─── Records supplied ───

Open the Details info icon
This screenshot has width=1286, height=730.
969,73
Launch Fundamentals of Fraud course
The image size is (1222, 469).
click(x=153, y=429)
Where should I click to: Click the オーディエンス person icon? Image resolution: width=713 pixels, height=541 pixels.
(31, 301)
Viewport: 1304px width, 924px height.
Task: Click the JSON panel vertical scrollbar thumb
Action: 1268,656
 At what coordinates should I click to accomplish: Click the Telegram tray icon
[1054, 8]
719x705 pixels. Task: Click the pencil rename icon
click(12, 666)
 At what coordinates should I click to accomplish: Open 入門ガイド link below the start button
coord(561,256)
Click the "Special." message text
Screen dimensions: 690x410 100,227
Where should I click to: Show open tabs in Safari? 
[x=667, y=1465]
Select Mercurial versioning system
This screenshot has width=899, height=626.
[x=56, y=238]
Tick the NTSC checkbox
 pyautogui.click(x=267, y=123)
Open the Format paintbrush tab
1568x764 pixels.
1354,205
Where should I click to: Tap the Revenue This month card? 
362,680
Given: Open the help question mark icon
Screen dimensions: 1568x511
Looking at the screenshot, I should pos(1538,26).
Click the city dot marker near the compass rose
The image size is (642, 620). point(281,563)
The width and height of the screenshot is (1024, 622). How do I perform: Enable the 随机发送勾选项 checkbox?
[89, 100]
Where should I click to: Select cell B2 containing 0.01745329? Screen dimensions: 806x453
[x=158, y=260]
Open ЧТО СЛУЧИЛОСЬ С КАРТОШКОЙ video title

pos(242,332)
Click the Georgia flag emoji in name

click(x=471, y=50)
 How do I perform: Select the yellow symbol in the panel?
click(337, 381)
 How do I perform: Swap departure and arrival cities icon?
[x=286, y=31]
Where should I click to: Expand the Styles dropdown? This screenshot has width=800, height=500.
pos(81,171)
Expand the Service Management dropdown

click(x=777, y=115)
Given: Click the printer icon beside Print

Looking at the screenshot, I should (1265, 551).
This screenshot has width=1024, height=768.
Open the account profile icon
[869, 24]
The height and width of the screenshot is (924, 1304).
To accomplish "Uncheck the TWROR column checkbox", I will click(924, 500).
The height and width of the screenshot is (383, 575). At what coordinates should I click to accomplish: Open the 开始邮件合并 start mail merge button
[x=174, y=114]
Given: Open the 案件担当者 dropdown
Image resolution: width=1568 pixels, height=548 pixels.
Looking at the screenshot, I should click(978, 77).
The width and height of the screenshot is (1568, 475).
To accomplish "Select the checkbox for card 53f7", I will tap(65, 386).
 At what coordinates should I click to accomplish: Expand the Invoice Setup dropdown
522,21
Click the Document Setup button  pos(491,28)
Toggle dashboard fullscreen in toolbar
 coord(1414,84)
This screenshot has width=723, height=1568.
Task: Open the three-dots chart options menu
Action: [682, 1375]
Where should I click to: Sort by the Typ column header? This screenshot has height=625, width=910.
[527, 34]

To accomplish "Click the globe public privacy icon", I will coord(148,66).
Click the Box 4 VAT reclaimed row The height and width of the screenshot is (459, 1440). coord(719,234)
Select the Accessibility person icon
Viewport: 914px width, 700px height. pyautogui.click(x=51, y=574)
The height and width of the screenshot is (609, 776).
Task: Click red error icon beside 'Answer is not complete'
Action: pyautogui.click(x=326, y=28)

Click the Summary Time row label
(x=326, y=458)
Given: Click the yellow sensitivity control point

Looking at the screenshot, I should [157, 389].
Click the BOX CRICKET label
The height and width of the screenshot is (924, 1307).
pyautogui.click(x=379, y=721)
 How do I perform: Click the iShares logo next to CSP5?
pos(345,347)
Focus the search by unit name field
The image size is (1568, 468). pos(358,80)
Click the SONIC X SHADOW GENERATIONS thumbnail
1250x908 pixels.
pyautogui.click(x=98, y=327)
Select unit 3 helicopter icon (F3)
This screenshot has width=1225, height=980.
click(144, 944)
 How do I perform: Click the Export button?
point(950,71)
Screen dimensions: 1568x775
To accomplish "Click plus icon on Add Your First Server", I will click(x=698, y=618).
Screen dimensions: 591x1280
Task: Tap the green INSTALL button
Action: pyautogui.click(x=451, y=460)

───

- _Exercise task_:
Reproduce verbatim the lines of the records between the line containing "Tick the NTSC checkbox" and the line containing "The image size is (642, 620). point(281,563)", inclusive.

- _Full output_:
Tick the NTSC checkbox
 pyautogui.click(x=267, y=123)
Open the Format paintbrush tab
1568x764 pixels.
1354,205
Where should I click to: Tap the Revenue This month card? 
362,680
Given: Open the help question mark icon
Screen dimensions: 1568x511
Looking at the screenshot, I should pos(1538,26).
Click the city dot marker near the compass rose
The image size is (642, 620). point(281,563)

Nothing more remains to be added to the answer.